Using the following code worked, thanks @willieseun

import geowombat as gw
import rioxarray as rio
from geowombat.data import l8_224077_20200518_B2, l8_224077_20200518_B3
with gw.open([l8_224077_20200518_B2, l8_224077_20200518_B3], stack_dim='band',band_names=["B2", "B3"]) as src:
    # Xarray drops attributes
    attrs = src.attrs.copy()

    # Apply operations on the DataArray
    src = src * 10.0

    src.attrs = attrs
    src.attrs.update({'scales':(1,1)})
    src.attrs.update({'offsets':(0,0)})
    # Write the data to a GeoTiff
    src.sel(band=["B2", "B3"]).rio.to_raster('output.tif')
willieseun commented 2 years ago

You're welcome

jgrss commented 2 years ago

@mmann1123 @pjhav @willieseun I reopened this because the above solution was a temporary fix using another library. See PR #187 for fixes. With the changes in #187, both of the following snippets work for me.

import geowombat as gw
from geowombat.data import l8_224078_20200518, l8_224078_20200518_polygons
from geowombat.ml import fit_predict

from sklearn.pipeline import Pipeline
from sklearn.cluster import KMeans

cl = Pipeline(
    [
        ('clf', KMeans(n_clusters=6, random_state=0))
    ]
)

# Fit_predict unsupervised classifier
with gw.config.update(ref_res=150):
    with gw.open(l8_224078_20200518) as src:
        y = fit_predict(src, cl)

y.sel(time='t1').gw.to_raster('Unsup.tif')
# GeoWombat expects a 3d (time, y, x | band, y, x) or 2d (y, x) array to write to file, so the following also works
# y.squeeze().gw.to_raster('Unsup.tif')
# Note that if the 'time' dimension is > 1, neither of the above would work because of the coordinate order. Instead, do
# y.transpose('time', 'y', 'x').gw.to_raster('Unsup.tif')

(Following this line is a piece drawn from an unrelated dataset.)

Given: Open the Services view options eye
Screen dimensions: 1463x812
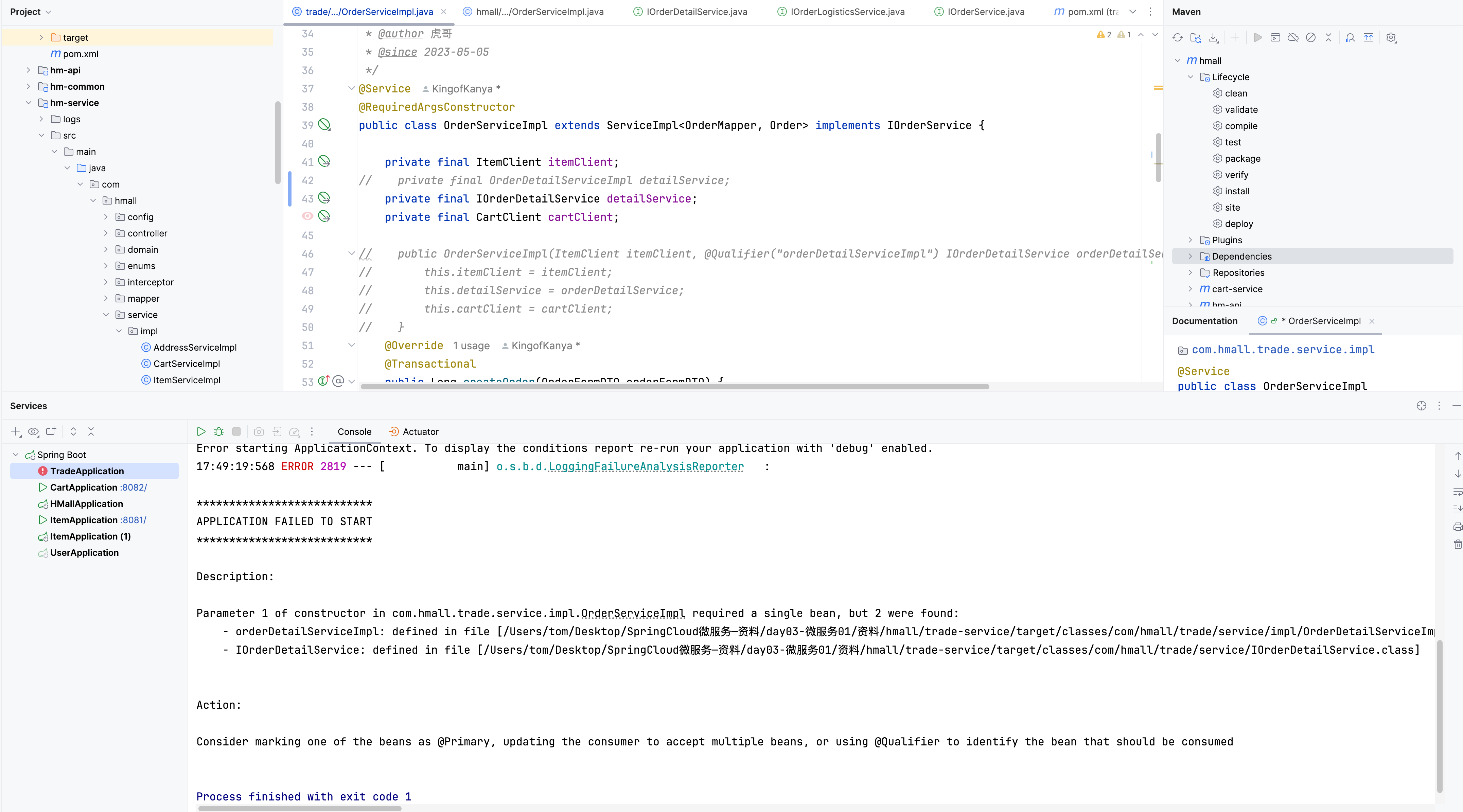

@mmann1123 in the above snippet, the output of fit_predict() is shaped (y, x, time), which is why a sel() is needed. Probably worth a PR to ensure the output data are transposed correctly.

import geowombat as gw
from geowombat.data import l8_224077_20200518_B2, l8_224077_20200518_B3

with gw.open(
    [l8_224077_20200518_B2, l8_224077_20200518_B3], 
    stack_dim='band',
    band_names=["B2", "B3"]
) as src:
    # Xarray drops attributes
    attrs = src.attrs.copy()

    # Apply operations on the DataArray
    src = src * 10.0

    src.attrs = attrs
    src.attrs.update({'scales':(1,1)})
    src.attrs.update({'offsets':(0,0)})
    # Write the data to a GeoTiff
    src.gw.to_raster('output.tif')
willieseun commented 2 years ago

Still not working. Note: I reinstalled the library

jgrss commented 2 years ago

@willieseun Did you install the jgrss/to_raster branch and it still didn't work for you?

jgrss commented 2 years ago

Just want to be clear that PR #187 has the fix but it has not yet been merged. It needs approval by @mmann1123.

willieseun commented 2 years ago

Ok. I am using pip with git.

willieseun commented 2 years ago

I just installed the library all over again. I guess it didn't work since it hasn't been merged.

jgrss commented 2 years ago

Thanks for clarifying. If you want to test the fixes before they are merged into main.

git clone https://github.com/jgrss/geowombat.git
cd geowombat/
git fetch origin jgrss/to_raster:jgrss/to_raster
git checkout jgrss/to_raster
pip install .

Otherwise, I will ping you as soon as it is merged and there is a new release.

jgrss commented 2 years ago

v1.11.4 has the fix

willieseun commented 2 years ago

Alright

willieseun commented 2 years ago

I can confirm it works now. Thanks for your help.

pjhav commented 2 years ago

Sorry for the delay, I have been on holidays. Everything is working now, thank you!

For future reference, I did have to sel(band=["B2","B3"]) to make it work., which I don't think was in the docs.